Rees Odhiambo

No. 63, 70
- Position: Offensive guard

Personal information
- Born: September 23, 1992 (age 33) Nairobi, Kenya
- Listed height: 6 ft 4 in (1.93 m)
- Listed weight: 297 lb (135 kg)

Career information
- High school: Mansfield Legacy (Mansfield, Texas, U.S.)
- College: Boise State
- NFL draft: 2016: 3rd round, 97th overall pick

Career history
- Seattle Seahawks (2016–2017); Indianapolis Colts (2018)*; Atlanta Falcons (2018); Indianapolis Colts (2018)*; Arizona Cardinals (2018);
- * Offseason and/or practice squad member only

Awards and highlights
- First-team All-MWC (2015); Second-team All-MWC (2014);

Career NFL statistics
- Games played: 16
- Games started: 7
- Stats at Pro Football Reference

= Rees Odhiambo =

Kenyan gridiron football player (born 1992)

Rees Odhiambo (/ˌɒdiˈɑːmboʊ/ OD-ee-AHM-boh; born September 23, 1992) is a Kenyan former professional player of American football who was an offensive guard in the National Football League (NFL). He played college football for the Boise State Broncos. He was selected by the Seattle Seahawks in the third round of the 2016 NFL draft. Odhiambo was also a member of the Indianapolis Colts, Atlanta Falcons, and Arizona Cardinals.

==Early life==
Born in Nairobi, Kenya, to parents George and Evelyn Odhiambo, he moved to Texas at the age of seven, shortly after his father's death. Odhiambo's mother died ten years later when he was 17, and he lived with an uncle and rode to school every day with an assistant coach. He has one sibling, a younger sister named Evette.

Odhiambo attended Legacy High School in Mansfield, a suburb southwest of Dallas. He began playing football as a sophomore, after being asked to turn out by an assistant coach who had him in a P.E. class. Odhiambo earned two letters in football (and another in track and field) and graduated in 2011. Boise State was his sole scholarship offer, then led by head coach Chris Petersen.

==College career==
Odhiambo committed to Boise State prior to his senior year in July 2010 and signed his letter of intent on February 2, 2011. As a true freshman, he redshirted in 2011, and was awarded the Ultimate Goon Award by Tim Socha, BSU's head strength coach. Odhiambo played the next four seasons (2012–2015) for the Broncos and appeared in 32 games. His final two seasons were played under head coach Bryan Harsin, who arrived in 2014.

==Professional career==

Pre-draft measurables
| Height | Weight | Arm length | Hand span | 20-yard shuttle | Three-cone drill | Vertical jump | Broad jump | Bench press |
| 6 ft 4 in (1.93 m) | 314 lb (142 kg) | 331⁄4 | 95⁄8 | 4.64 s | 8.02 s | 27 in (0.69 m) | 7 ft 9 in (2.36 m) | 23 reps |
Values from NFL Combine and pro day.

===Seattle Seahawks===
Odhiambo was selected by the Seattle Seahawks in the third round of the 2016 NFL draft, the 97th overall pick. A week later on May 6, he signed a four-year deal worth $2.9 million overall with a $645,416 bonus. Backed up against their own endzone during the divisional round of the 2016-17 NFL playoffs, Odhiambo accidentally stepped on the foot of Seahawks quarterback Russell Wilson, causing a safety.

Odhiambo entered the 2017 season as the Seahawks' starting left tackle. He started the first seven games before suffering multiple dislocated fingers in both hands. His injuries required surgery on both hands, and he was placed on injured reserve on November 8, 2017.

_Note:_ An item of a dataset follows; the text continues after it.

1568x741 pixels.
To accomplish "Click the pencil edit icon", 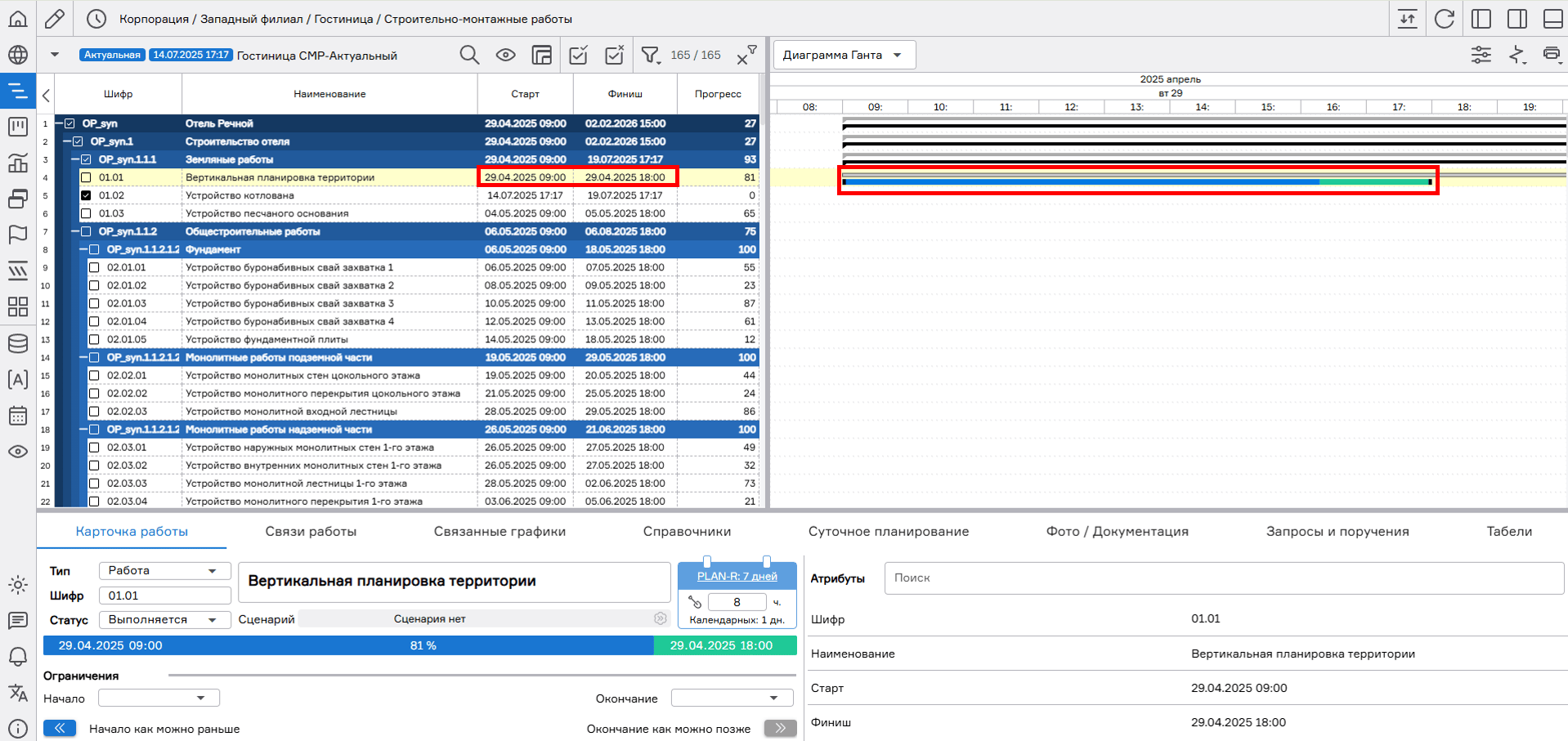I will point(55,18).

On September 2, 2018, Odhiambo was waived by the Seahawks.

===Indianapolis Colts (first stint)===
On September 24, 2018, Odhiambo was signed to the practice squad of the Indianapolis Colts.

===Atlanta Falcons===
On October 24, 2018, Odhiambo was signed by the Atlanta Falcons off the Colts' practice squad. He was waived on November 12, 2018.

===Indianapolis Colts (second stint)===
On November 14, 2018, Odhiambo was signed to the Colts' practice squad.

===Arizona Cardinals===
On December 3, 2018, Odhiambo was signed by the Arizona Cardinals off the Colts' practice squad.

Odhiambo was waived/injured during final roster cuts on August 31, 2019, and reverted to injured reserve the next day. He was waived from injured reserve with an injury settlement on September 5.

==Personal life==
Odhiambo graduated from Boise State in December 2015, with a bachelor's degree in exercise science.

On July 31, 2018, Odhiambo became a U.S. citizen after taking his oath at the Tukwila U.S. immigration center.